Почему в России слово «оттепель» в названии книги, фильма или сериала так неотвратимо цепляет, словно рыбу за жабры, что зрителей, что читателей?
Может быть, срабатывает генетическая память жителей Севера, заложников долгих зим, так и не выросших толком детей, которые зачитывались «Снежной королевой» и ждали-ждали-ждали первых проталин? Или мы привыкли думать, что история повторяется и политический климат России – неизбежная смена долгих заморозков короткими потеплениями, а затем снова наступают морозы? Но если так, какие уроки можно извлечь из цикличности природы, которая диктует свою волю? «Мама, мама, что мы будем делать, когда наступят зимни холода?..»
Про «оттепель» заговорили после выхода в свет повести Ильи Эренбурга в 1954-м году. Про «оттепель» запели, когда физик-бард Сергей Никитин положил на музыку стихи лирика и вольнодумца Эренбурга «Да разве могут дети юга…» В этом – без преувеличения – поэтическом шедевре более всего волновали нас такие строки:
…Что значит в мартовские стужи,
Когда отчаянье берёт,
Все ждать и ждать, как неуклюже
Зашевелится грузный лёд.
Впрочем, эмоции не приближают нас к пониманию социокультурного феномена той первой, пятидесятых годов «оттепели». Что она означала, какие надежды вызвала, какие перемены с собой принесла – и кто воспользовался плодами этих перемен? Обратимся к чуткому и внимательному свидетелю времени – литературному критику Игорю Дедкову.
«Шестидесятые… Когда они закончились, я знаю. А когда начались? Как считать?» И далее: «…Шестидесятые – это не только то, что шло из Москвы, благословлялось или порицалось Москвой. Это также то, что прорастало и поднималось по всей стране, в глубине российской провинции, вся совокупность тогдашних идейных поисков, практической повседневной работы, внутренне ориентированной против идеологических страхов и фетишей, и, конечно, знаний, самостоятельно отыскиваемых и наращиваемых знаний, освобождающих ум от железной хватки «Краткого курса».
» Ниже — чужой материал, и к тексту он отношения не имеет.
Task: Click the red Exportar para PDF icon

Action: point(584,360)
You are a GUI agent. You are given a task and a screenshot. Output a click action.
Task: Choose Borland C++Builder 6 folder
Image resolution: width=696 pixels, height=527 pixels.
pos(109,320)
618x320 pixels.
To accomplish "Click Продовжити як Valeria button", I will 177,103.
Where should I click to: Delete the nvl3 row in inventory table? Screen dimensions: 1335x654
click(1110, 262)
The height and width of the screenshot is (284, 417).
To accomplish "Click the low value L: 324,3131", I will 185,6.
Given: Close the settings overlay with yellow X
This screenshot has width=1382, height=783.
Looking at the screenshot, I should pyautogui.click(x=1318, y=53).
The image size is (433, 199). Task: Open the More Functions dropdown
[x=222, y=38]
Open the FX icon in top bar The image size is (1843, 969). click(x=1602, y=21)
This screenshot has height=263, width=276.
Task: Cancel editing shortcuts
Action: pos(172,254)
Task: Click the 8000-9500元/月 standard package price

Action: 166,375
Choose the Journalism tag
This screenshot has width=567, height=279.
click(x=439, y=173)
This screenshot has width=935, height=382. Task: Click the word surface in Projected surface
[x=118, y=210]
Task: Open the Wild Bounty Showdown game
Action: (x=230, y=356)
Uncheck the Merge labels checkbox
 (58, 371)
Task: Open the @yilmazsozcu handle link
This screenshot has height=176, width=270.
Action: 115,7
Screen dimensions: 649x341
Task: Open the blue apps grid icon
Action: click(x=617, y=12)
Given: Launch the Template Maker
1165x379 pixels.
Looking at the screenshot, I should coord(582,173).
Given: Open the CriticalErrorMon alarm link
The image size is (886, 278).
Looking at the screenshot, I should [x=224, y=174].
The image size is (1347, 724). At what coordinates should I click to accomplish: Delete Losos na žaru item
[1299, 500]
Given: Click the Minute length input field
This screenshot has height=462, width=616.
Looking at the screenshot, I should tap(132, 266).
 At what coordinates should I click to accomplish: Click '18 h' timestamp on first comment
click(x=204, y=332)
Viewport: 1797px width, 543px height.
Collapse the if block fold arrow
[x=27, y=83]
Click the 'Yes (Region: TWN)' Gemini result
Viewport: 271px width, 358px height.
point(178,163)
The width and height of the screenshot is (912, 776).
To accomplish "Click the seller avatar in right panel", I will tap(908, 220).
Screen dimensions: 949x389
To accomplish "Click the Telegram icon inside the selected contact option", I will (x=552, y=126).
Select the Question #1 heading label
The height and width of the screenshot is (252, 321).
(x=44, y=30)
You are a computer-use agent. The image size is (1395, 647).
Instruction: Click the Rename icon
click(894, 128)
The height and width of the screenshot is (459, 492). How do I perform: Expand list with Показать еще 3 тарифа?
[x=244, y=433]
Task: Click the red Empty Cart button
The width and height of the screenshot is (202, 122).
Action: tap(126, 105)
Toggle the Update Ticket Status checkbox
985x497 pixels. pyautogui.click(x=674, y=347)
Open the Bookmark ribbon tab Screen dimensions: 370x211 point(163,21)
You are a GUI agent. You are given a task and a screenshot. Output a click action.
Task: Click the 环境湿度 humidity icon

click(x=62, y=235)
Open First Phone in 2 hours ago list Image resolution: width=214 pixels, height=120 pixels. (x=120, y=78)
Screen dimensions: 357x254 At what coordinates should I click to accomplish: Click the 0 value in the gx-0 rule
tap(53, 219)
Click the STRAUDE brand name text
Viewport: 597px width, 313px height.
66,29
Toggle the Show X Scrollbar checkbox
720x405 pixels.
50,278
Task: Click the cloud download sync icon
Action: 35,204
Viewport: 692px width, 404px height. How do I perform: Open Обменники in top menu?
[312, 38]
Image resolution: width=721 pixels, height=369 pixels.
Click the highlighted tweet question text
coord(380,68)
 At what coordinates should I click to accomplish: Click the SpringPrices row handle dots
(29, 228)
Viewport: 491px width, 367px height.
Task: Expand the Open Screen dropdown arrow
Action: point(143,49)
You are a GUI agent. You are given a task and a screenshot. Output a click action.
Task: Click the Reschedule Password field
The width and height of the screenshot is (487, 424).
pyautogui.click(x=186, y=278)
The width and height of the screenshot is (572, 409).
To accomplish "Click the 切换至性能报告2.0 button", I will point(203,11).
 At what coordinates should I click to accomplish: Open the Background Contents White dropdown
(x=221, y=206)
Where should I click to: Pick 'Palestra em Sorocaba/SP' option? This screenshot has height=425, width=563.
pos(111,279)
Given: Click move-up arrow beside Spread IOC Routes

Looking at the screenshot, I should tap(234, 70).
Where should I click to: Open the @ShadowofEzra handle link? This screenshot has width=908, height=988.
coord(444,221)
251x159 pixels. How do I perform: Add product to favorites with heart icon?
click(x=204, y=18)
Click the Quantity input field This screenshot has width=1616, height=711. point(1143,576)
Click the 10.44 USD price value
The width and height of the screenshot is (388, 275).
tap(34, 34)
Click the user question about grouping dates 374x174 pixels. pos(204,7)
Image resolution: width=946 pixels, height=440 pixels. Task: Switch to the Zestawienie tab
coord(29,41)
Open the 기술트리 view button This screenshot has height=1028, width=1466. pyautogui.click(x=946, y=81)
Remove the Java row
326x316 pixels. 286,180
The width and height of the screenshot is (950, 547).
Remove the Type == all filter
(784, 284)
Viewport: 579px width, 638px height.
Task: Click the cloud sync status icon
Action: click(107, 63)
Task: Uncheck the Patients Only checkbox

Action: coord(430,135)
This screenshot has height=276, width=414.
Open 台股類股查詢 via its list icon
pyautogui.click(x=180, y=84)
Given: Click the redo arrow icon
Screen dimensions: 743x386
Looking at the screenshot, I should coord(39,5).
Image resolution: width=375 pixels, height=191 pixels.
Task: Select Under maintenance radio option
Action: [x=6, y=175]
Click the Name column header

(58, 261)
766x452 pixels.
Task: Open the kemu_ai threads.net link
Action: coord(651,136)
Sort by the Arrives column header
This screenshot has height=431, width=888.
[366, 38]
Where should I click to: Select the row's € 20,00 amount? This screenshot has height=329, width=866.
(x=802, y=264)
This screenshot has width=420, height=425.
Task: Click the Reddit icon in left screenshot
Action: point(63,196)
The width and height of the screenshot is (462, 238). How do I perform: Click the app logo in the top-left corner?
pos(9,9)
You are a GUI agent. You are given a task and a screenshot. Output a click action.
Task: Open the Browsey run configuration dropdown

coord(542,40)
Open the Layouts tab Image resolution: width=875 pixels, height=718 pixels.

Отметим два момента: слово «оттепель» Дедков не использует, а говорит о «шестидесятых» (термин менее эмоциональный) и специально подчёркивает: перемены шли не только сверху, из Москвы, их рождала сама российская почва, низовая народная жизнь, требовавшая освобождения от «догм» и «фетишей». Но что такое эти «догмы» и «фетиши»? Дедков, по сути, сводит их к «Краткому курсу», то есть сталинской версии истории партии и страны, чиновному высокомерию и невежеству, идеологическому прессингу.
«За каждым углом мерещились ревизионисты, абстракционисты, злобные антисоветские элементы».
В российском сериале «Оттепель» главному герою, кинооператору Виктору Хрусталёву обвинений в антисоветчине никто не предъявляет. Для следствия он проходит как свидетель, а потом и подозреваемый по делу о смерти сценариста Кости Паршина. Есть ли основания для таких подозрений?
Для зрителя, быстро распознавшего в Хрусталёве своего, социально и эстетически близкого, разумеется, нет. Однако похожий на упырька следователь Цанин надеется выдавить (выбить уже не получится, не те времена!) из Хрусталёва признательные показания, а не преуспев в этом подлом деле, приходит пьяным на съёмочную площадку и провоцирует оператора на мордобой. Сцена вкусная, мясистая, врезается в память.
Как восклицает златоуст нашей либеральной интеллигенции Дмитрий Быков: «Это величайший эпизод в новейшей истории отечественного кино. <…> Он им всем дал в рожу. Фильм-то, как ни странно, именно об этом - всё остальное к нему лишь приложено».
Всё, да не всё. Было бы странно, если б в сериале про «оттепель» не нашлось место теме художника, человека мятущегося, восприимчивого к всякому дыханию жизни, совестливого - и при том нервного, ранимого. История его вынужденной борьбы с Левиафаном-государством предопределена – нравственная победа и физическое поражение.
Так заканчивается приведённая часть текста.